Written exercise:
Format the data below as a Markdown table with the columns Row and Line, covering the lines from the one containing "Tap the x-axis" through the last line of the data, both included. Give each line its row number and skip blank lines.

++++++

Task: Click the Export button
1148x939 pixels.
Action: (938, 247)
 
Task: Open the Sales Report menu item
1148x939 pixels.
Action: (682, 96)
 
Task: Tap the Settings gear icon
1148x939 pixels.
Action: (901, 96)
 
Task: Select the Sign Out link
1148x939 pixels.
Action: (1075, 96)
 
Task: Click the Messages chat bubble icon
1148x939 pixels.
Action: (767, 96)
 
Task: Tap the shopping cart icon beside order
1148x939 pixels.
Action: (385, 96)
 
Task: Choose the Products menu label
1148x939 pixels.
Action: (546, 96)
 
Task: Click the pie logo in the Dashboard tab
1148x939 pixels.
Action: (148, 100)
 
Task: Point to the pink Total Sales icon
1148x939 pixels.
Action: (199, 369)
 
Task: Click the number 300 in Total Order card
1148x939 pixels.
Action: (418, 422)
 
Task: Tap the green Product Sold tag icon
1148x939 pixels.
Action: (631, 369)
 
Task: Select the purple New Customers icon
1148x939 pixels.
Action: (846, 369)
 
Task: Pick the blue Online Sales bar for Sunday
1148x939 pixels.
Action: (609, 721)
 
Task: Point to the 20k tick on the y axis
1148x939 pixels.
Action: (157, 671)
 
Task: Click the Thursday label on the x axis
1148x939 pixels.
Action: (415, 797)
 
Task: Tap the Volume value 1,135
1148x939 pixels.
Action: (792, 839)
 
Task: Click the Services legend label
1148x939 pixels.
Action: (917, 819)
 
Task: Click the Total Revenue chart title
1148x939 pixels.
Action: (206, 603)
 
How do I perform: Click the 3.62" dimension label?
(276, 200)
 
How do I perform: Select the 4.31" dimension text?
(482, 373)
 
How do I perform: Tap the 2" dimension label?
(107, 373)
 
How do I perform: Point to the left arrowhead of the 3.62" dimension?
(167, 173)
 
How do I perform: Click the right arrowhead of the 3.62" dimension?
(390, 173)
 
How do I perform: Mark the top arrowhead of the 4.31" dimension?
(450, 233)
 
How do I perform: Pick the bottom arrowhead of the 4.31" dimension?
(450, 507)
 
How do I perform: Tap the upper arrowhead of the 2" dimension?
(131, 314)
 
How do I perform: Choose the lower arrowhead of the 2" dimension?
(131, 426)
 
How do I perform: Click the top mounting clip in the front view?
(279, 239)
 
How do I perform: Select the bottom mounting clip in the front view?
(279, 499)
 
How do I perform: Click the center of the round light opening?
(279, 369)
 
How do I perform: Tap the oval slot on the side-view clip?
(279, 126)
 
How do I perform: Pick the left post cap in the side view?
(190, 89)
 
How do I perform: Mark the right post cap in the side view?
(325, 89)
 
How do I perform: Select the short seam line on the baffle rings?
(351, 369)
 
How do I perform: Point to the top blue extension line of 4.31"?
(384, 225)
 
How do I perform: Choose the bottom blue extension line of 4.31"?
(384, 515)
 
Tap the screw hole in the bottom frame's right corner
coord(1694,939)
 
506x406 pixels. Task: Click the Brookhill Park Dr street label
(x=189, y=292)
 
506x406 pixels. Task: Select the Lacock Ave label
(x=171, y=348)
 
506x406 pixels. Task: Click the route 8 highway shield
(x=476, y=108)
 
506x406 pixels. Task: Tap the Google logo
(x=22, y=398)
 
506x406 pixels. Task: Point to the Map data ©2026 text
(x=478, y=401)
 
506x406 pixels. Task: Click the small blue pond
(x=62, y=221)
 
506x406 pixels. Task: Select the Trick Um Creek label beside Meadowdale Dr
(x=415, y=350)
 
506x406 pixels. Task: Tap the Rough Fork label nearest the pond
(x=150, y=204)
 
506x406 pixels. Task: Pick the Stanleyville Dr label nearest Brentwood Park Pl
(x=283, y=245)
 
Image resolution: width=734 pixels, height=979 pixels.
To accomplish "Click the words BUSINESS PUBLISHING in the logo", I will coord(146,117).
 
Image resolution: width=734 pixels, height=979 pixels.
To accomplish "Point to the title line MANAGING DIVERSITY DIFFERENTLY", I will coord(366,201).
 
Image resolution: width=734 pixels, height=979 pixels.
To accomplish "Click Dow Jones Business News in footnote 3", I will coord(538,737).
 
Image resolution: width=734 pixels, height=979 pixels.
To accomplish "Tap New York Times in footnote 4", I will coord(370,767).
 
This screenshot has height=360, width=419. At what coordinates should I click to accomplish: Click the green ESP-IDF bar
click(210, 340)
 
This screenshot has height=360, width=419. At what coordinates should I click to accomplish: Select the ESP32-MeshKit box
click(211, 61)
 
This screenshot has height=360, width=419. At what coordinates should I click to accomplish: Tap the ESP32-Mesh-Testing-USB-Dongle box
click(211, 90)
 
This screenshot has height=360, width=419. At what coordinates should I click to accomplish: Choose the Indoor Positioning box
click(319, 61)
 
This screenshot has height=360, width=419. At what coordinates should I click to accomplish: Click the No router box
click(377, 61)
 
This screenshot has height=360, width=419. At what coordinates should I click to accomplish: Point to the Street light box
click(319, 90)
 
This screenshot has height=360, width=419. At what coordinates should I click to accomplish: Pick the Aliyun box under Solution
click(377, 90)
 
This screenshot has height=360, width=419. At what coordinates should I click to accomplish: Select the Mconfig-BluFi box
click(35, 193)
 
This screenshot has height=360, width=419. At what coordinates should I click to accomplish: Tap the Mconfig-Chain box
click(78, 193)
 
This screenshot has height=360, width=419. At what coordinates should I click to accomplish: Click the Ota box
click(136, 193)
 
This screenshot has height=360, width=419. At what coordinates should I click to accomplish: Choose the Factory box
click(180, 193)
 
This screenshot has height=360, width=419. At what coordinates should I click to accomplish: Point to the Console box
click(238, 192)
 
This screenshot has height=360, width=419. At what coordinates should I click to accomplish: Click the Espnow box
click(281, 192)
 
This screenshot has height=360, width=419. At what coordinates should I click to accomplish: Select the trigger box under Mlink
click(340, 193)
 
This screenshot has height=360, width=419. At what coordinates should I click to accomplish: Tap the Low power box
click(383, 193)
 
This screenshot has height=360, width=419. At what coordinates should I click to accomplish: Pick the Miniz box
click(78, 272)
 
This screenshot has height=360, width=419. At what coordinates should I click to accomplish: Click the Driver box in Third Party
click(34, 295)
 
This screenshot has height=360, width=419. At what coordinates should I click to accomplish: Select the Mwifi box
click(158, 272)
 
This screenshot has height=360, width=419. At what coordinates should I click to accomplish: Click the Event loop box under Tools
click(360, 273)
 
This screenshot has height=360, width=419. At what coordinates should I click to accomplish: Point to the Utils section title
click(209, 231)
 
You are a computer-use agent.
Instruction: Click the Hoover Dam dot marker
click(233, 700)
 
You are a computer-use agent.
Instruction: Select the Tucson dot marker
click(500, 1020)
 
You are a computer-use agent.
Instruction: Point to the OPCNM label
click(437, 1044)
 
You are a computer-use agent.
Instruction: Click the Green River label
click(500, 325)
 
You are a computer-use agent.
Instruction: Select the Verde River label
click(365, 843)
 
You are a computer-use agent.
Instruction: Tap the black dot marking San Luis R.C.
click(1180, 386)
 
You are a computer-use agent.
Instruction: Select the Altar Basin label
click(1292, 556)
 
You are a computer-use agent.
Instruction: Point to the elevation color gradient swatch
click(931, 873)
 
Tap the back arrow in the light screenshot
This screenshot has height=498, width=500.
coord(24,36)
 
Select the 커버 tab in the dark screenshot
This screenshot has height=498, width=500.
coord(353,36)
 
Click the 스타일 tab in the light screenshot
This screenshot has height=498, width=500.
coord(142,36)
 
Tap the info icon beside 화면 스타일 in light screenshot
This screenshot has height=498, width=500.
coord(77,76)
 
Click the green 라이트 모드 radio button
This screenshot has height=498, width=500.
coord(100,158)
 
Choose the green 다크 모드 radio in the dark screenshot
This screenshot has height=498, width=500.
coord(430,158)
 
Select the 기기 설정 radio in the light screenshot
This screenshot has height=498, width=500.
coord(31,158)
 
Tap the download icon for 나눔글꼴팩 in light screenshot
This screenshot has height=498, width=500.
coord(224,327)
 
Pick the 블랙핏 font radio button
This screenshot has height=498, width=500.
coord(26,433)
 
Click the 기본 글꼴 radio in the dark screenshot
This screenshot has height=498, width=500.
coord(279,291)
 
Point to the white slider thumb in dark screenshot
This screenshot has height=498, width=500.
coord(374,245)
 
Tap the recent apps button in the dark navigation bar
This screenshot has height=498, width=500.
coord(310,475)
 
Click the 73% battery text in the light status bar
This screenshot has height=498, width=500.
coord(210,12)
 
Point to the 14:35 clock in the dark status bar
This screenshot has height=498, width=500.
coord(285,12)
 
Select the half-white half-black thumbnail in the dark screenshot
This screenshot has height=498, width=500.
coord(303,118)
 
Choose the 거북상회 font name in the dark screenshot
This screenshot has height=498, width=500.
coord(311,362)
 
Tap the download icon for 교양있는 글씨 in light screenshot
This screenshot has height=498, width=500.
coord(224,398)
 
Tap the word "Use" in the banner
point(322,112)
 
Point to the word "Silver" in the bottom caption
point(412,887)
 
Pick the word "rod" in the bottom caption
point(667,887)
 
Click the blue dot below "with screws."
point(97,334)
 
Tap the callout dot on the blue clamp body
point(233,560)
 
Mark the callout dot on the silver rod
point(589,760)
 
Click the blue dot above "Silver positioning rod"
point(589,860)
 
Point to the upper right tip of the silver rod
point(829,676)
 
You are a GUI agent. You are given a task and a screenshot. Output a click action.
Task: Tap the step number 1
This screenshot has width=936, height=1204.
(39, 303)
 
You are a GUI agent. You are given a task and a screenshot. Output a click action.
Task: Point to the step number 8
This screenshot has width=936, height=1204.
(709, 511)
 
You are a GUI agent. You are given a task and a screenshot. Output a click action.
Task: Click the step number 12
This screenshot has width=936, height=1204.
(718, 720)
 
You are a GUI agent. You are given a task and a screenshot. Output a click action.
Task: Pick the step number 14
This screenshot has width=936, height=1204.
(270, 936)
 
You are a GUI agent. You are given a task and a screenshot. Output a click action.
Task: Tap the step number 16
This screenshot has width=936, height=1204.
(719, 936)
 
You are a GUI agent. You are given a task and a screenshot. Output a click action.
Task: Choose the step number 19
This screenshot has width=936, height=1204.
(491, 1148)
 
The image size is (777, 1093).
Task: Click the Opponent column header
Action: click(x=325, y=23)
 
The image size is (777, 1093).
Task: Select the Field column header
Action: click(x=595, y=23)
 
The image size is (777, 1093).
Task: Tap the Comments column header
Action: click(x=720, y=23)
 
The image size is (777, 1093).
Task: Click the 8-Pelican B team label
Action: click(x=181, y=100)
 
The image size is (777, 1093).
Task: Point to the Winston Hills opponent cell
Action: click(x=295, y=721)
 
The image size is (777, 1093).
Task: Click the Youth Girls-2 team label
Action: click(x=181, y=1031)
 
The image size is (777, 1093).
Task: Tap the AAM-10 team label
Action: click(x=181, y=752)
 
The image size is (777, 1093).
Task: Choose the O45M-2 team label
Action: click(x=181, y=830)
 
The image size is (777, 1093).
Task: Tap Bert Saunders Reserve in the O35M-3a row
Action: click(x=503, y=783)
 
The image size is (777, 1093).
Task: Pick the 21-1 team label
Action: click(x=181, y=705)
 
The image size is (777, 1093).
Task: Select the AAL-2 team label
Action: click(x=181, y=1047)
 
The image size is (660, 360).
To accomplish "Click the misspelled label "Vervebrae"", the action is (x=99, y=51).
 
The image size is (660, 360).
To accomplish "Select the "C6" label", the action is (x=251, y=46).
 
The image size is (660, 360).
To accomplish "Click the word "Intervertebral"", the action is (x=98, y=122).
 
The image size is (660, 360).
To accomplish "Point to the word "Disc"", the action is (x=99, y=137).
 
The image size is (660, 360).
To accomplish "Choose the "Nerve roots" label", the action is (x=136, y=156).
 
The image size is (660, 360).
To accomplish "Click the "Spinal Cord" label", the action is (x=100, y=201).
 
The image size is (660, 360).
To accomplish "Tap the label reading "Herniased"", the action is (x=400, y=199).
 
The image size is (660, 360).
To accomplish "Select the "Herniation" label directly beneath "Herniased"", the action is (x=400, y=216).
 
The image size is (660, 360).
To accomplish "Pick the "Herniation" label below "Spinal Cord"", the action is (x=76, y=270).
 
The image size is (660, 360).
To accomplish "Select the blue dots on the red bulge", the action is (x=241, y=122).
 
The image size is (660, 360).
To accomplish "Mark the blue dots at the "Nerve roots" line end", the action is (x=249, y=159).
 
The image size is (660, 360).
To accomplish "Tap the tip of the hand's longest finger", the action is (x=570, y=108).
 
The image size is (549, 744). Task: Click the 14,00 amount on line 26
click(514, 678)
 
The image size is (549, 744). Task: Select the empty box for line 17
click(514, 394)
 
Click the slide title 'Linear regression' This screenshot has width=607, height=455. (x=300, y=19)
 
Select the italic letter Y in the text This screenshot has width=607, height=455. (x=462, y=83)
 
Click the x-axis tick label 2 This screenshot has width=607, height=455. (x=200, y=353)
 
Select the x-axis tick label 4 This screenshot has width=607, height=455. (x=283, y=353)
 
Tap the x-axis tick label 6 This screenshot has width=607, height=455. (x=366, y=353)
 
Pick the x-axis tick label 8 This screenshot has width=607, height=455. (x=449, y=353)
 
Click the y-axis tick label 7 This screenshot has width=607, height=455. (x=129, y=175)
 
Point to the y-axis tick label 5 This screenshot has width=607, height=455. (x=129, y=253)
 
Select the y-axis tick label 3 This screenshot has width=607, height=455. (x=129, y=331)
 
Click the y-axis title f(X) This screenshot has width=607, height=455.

++++++

Result of this task:
| Row | Line |
|---|---|
| 1 | Tap the x-axis tick label 6 This screenshot has width=607, height=455. (x=366, y=353) |
| 2 | Pick the x-axis tick label 8 This screenshot has width=607, height=455. (x=449, y=353) |
| 3 | Click the y-axis tick label 7 This screenshot has width=607, height=455. (x=129, y=175) |
| 4 | Point to the y-axis tick label 5 This screenshot has width=607, height=455. (x=129, y=253) |
| 5 | Select the y-axis tick label 3 This screenshot has width=607, height=455. (x=129, y=331) |
| 6 | Click the y-axis title f(X) This screenshot has width=607, height=455. |